Compared with the interaction between particles and photons, the optical force between particles is of fundamentally important as well. In the end of the first part, I propose a new technique to measure the optical binding forces between two plasmonic particles. By using localization technique on a build-in cantilever, I prove the potential to measure the force with accuracy up to sub-pico-Newton.

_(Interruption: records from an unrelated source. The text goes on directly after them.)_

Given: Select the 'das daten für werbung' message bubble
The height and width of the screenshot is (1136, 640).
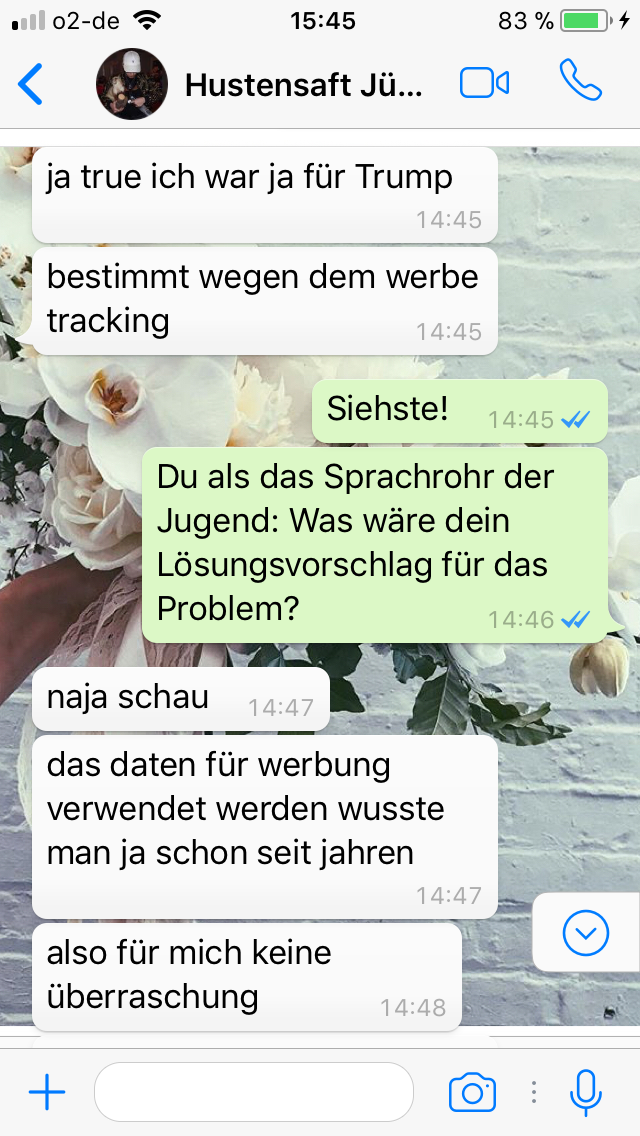Looking at the screenshot, I should click(x=265, y=827).
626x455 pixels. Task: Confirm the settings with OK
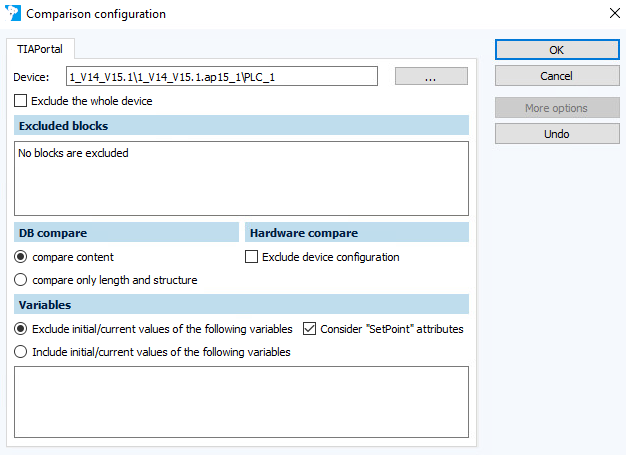click(x=549, y=49)
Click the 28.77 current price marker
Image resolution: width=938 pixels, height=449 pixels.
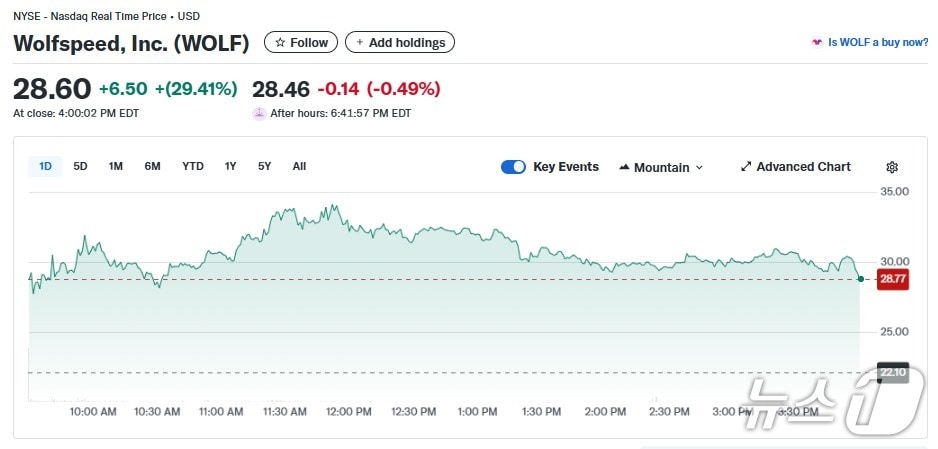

The second part of this dissertation is about the modulation of light, an optical modulator. Integrated optical modulator with high modulation speed, small footprint and large optical bandwidth is poised to be the enabling device for on-chip optical interconnects. However, present devices suffer from intrinsic narrow-bandwidth aside from their sophisticated optical design, stringent fabrication, temperature tolerances and large foot print. By using graphene, a monolayer of carbon atoms, I experimentally demonstrated a broadband, high-speed, waveguide-integrated electroabsorption modulator. The extremely strong interaction between light and relativistic electrons in graphene allows us to integrate an optical modulator within an ultra-small footprint while operating at a high speed with broad bandwidth under ambient conditions. Even monolayer of being less than 1 nm in thickness, its modulation effectiveness is comparable with the best materials like Ge and SiGe with tens nanometers. In addition, the athermal optoelectronic properties of graphene make the device immune to harsh operation environments, in sharp contrast to all existing semiconductor approaches.